# Instructions to follow:
Retype each entry exactly as written, and keep the pictures out of the copy.

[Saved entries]
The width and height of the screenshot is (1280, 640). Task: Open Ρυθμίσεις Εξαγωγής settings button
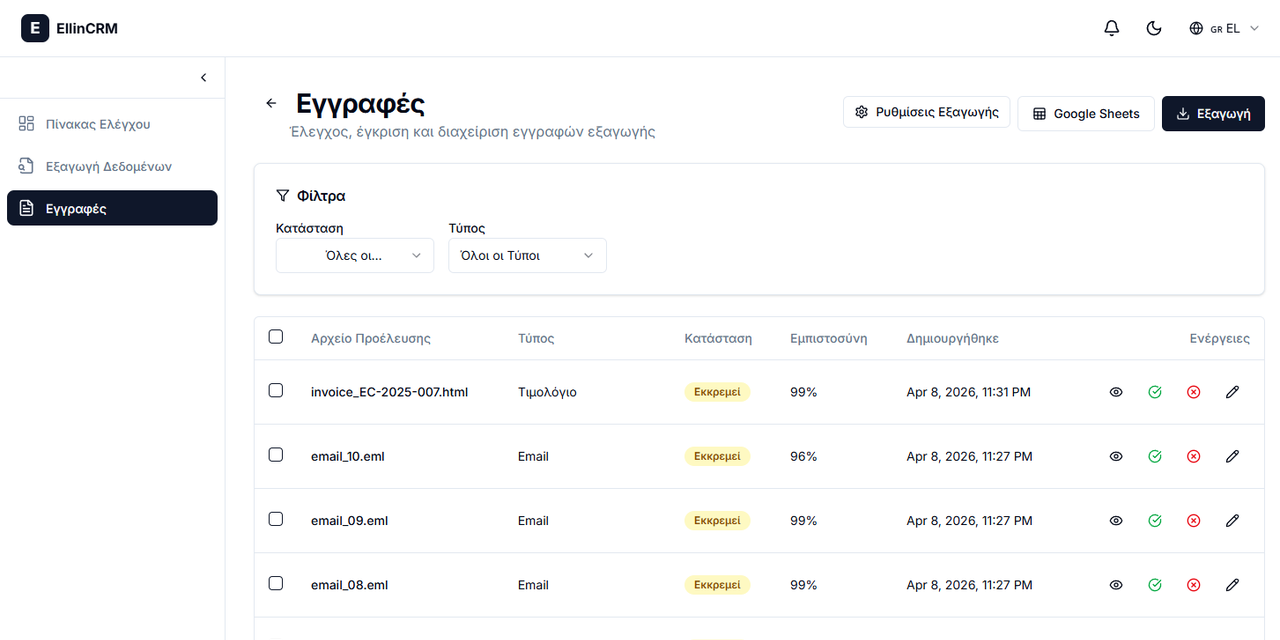[926, 113]
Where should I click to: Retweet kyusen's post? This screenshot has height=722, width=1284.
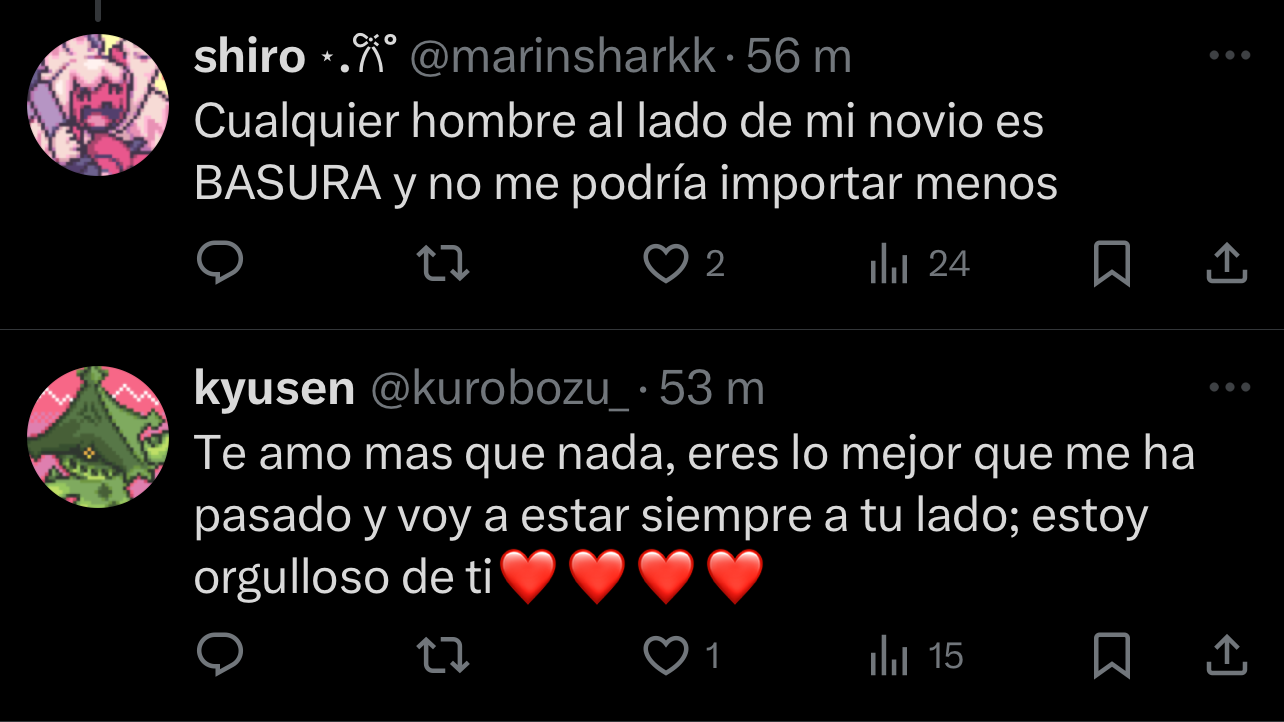tap(443, 656)
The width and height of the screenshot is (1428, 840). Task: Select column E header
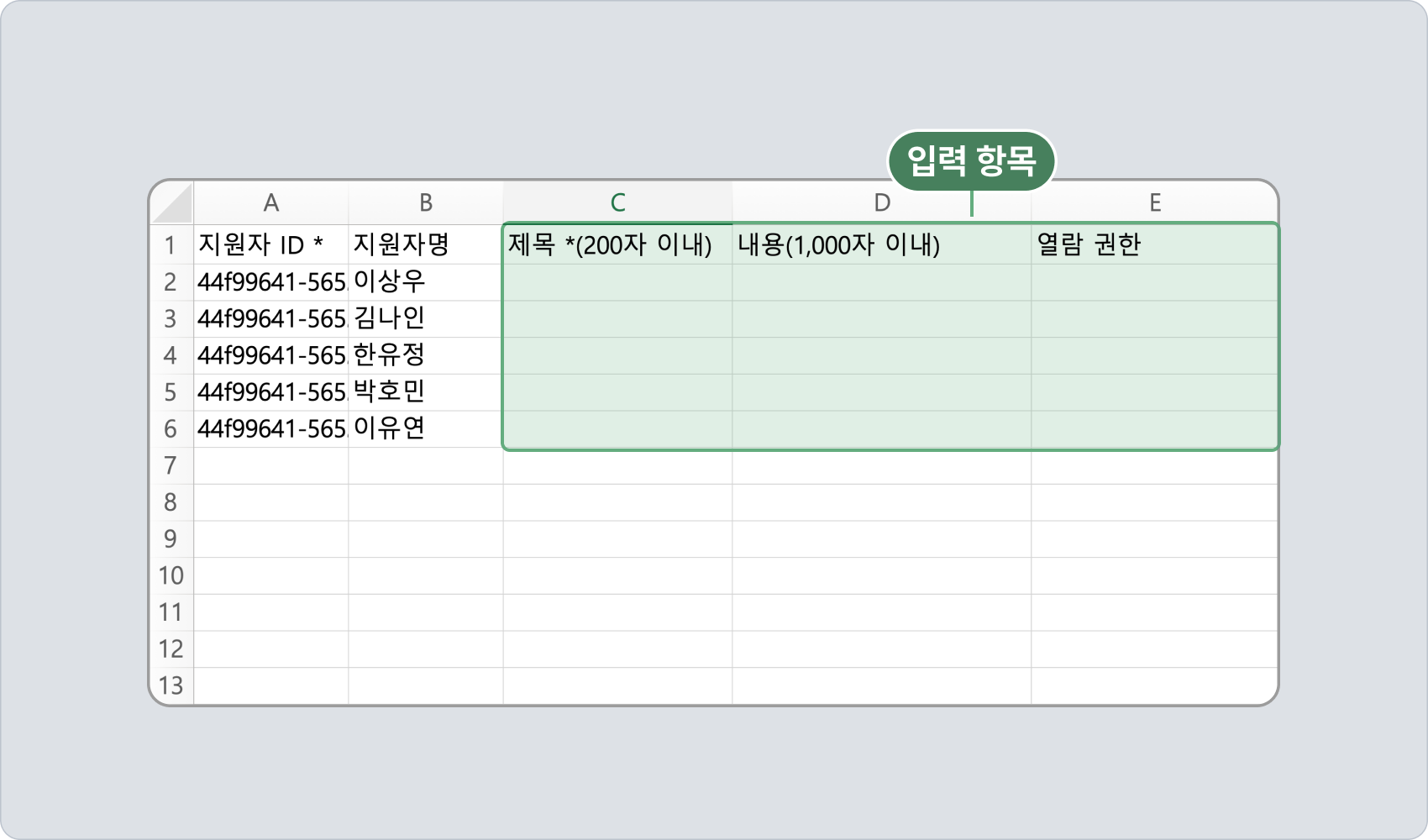[1155, 202]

# Response to this exercise:
The width and height of the screenshot is (1280, 640). Task: Open Ρυθμίσεις Εξαγωγής settings button
[926, 113]
Where should I click to: Retweet kyusen's post? This screenshot has height=722, width=1284.
tap(443, 656)
The width and height of the screenshot is (1428, 840). Task: Select column E header
[1155, 202]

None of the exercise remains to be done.